Gonzales argues that being labelled a ‘boss’ means you will behave differently than if your job is described as ‘coach’. He illustrates his case by describing the success of a specific coach and quarterback combination in American Football. The pair have won 77 percent of the games they played together over 13 years. Gonzales argues that if you go into work and make the right call eight out of ten times, then you would expect to be promoted and well rewarded. Even more important if your team can make the right call 80 percent of times in a crisis or response operation!

The key was not bossing the player, but developing him. Brady, the quarterback, was a 6th round pick in the draft - not the most outstanding player of his year. Coach Belichick taught him how to win; how to make the best decisions on the field.

The coach provided a playbook, a plan, then guided and developed the player to understand what he should take from the playbook and what calls to make in any situation.

“By definition, a boss directs his employee, whereas coaches develop their players. But isn’t the point of managementor, better stated, shouldn’t the point of management beto teach and encourage others how to reach their maximum potential?(7)”

Consider how this idea could be applied to the traditional role of business continuity manager. Rarely is the business continuity practitioner in a position of having positional authority over those delegated to undertake business continuity work. Being a boss is really not a direct option. Unfortunately too many try to apply boss techniques by use of policy and process mandated by and compliance regimes.

This is not the path of development; simply another form of direction.

The alternative is to view the role as one of a coach. In this context the role of a resilience coach is part trainer, part consultant: both an adviser and a change agent.

──────────

[Required actions]:
1 - Decide whether each statement below agrees with the text on bosses and coaches. Answer yes or no and quote the words of the text that settle it.
(a) The coach and quarterback pair won 77 percent of their games together over 13 years.
(b) Brady was the first pick of his draft year.
(c) The business continuity practitioner usually has positional authority over the people delegated to do business continuity work.
2 - Filter the records and copy every line that contains the word "Where". Case counts.

──────────

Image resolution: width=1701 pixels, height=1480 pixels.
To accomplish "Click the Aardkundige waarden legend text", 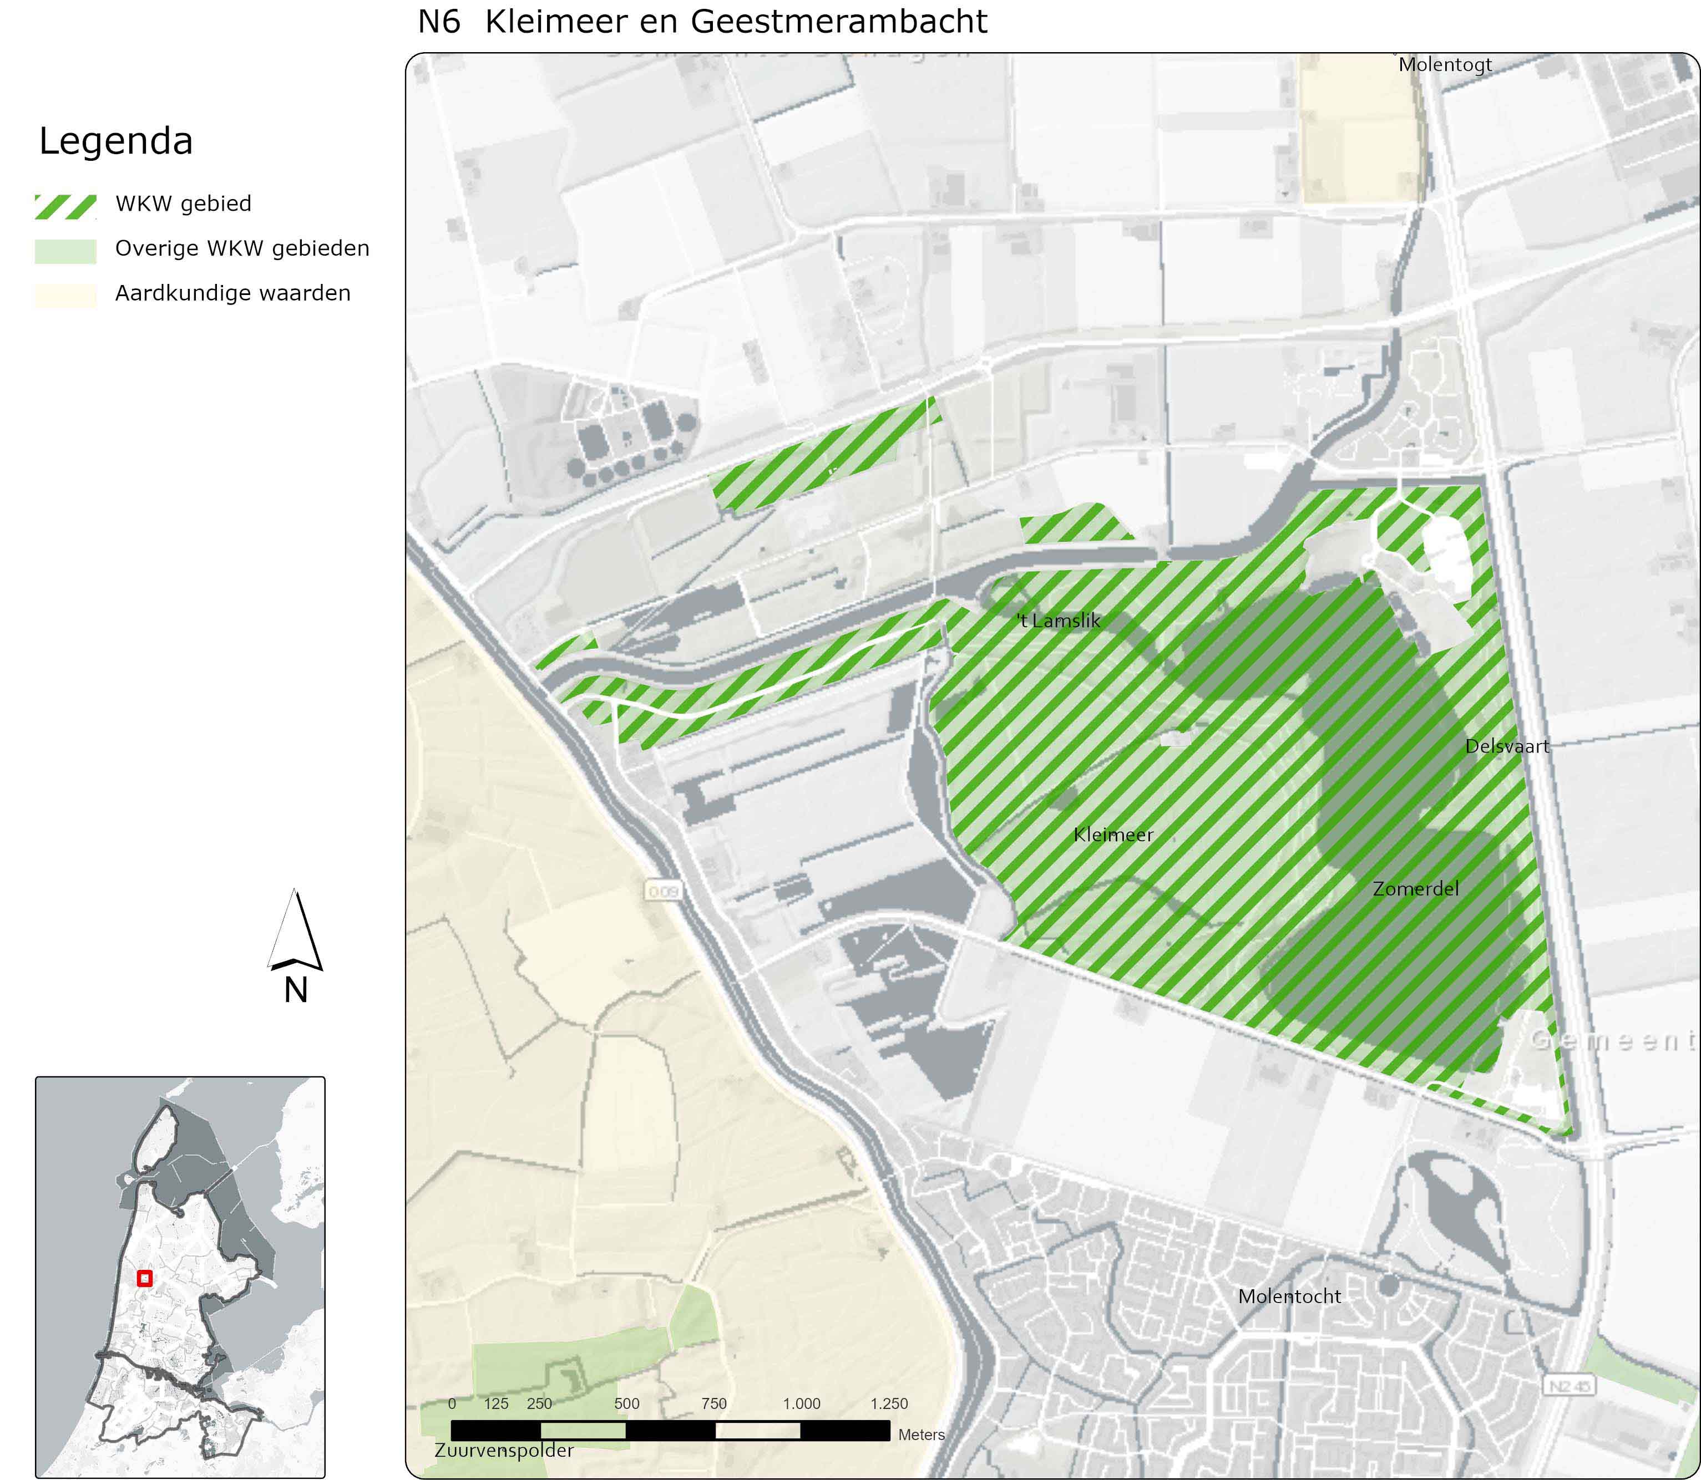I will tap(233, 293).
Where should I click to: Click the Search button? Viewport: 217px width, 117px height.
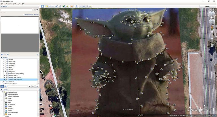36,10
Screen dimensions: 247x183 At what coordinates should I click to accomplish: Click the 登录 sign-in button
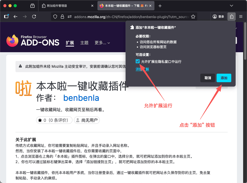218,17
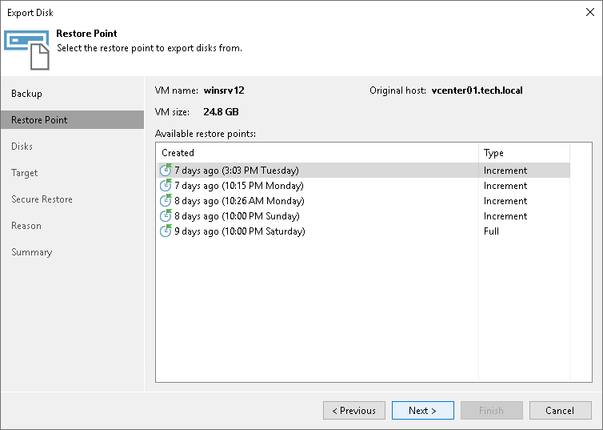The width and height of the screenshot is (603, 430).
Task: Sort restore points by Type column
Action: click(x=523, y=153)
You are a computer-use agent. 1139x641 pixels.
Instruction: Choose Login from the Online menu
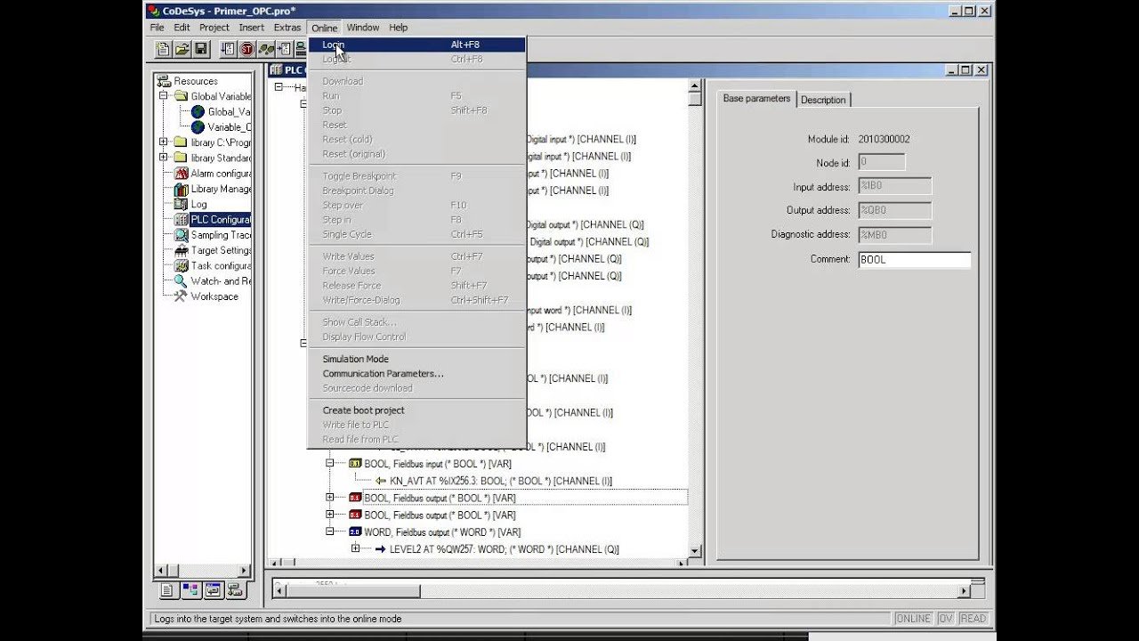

──────────

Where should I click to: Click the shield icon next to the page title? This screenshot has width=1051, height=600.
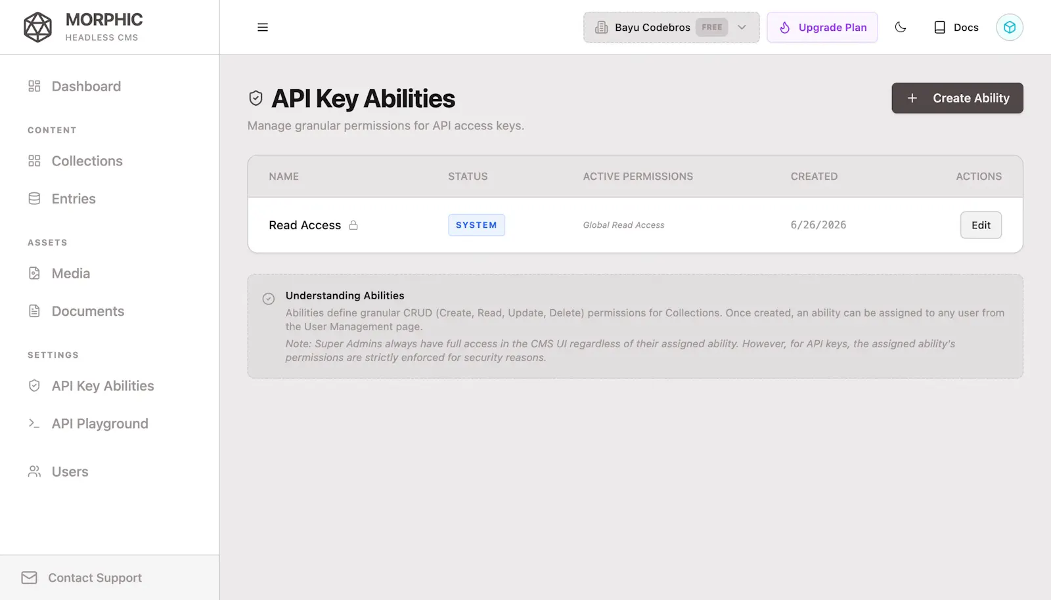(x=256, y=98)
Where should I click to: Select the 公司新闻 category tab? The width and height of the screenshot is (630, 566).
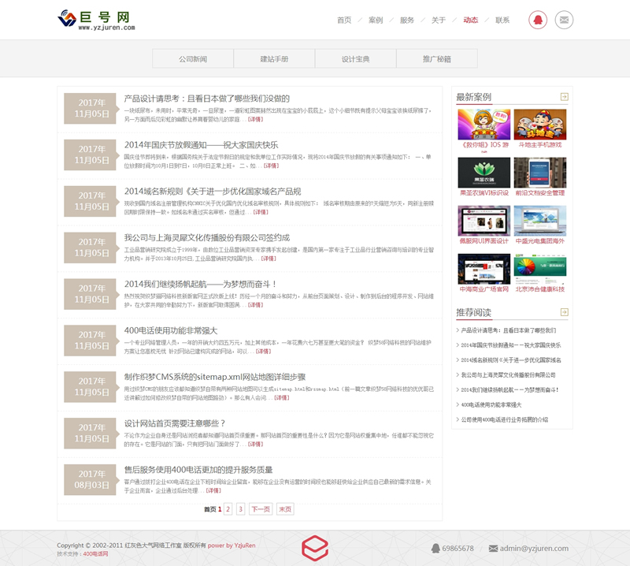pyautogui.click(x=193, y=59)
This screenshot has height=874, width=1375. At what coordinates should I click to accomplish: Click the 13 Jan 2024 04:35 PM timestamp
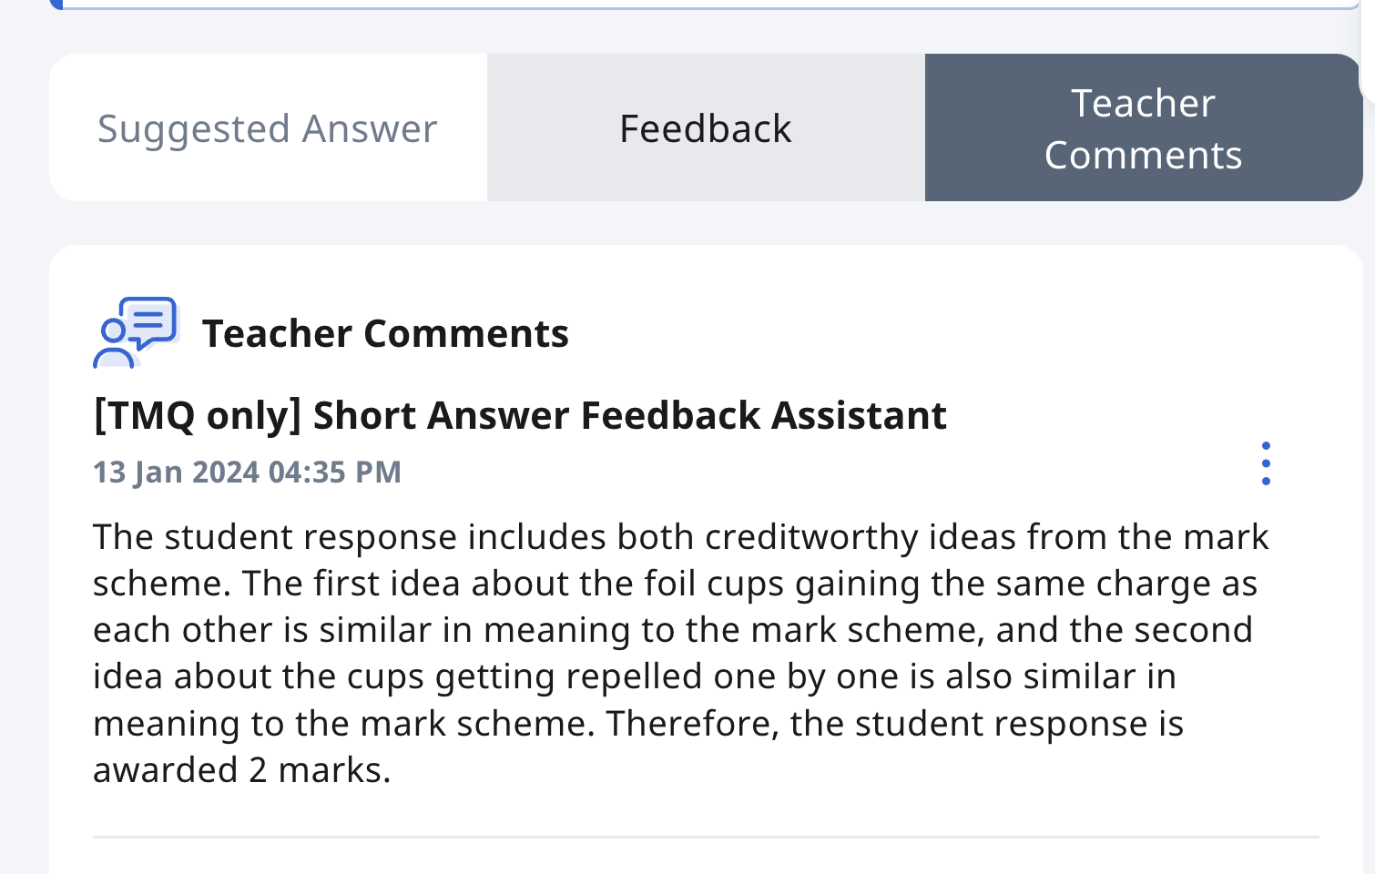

──────────

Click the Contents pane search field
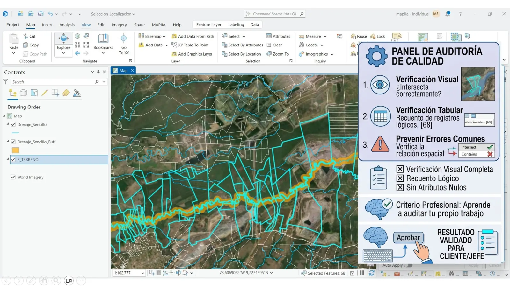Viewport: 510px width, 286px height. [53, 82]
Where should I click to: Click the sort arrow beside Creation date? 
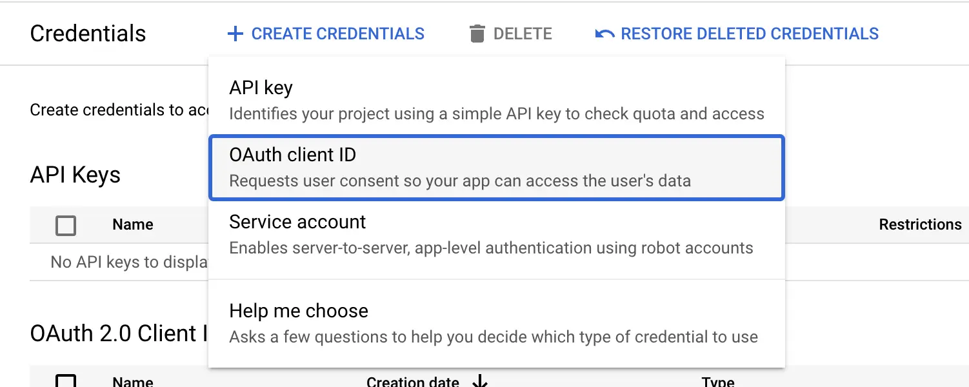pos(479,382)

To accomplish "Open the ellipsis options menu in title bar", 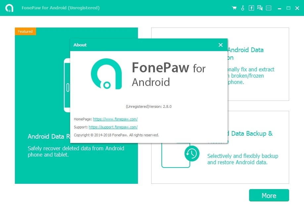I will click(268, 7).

──────────

[Full answers]:
1 -
(a) Yes: "The pair have won 77 percent of the games they played together over 13 years."
(b) No: "Brady, the quarterback, was a 6th round pick in the draft - not the most outstanding player of his year."
(c) No: "Rarely is the business continuity practitioner in a position of having positional authority over those delegated to undertake business continuity work."

2 -
Where should I click to: Click the Search button? Viewport: 217px width, 117px height.
Where should I click to: Click the shield icon next to the page title? This screenshot has width=1051, height=600.
Where should I click to: Select the 公司新闻 category tab? The width and height of the screenshot is (630, 566).
Where should I click to: Click the sort arrow beside Creation date? 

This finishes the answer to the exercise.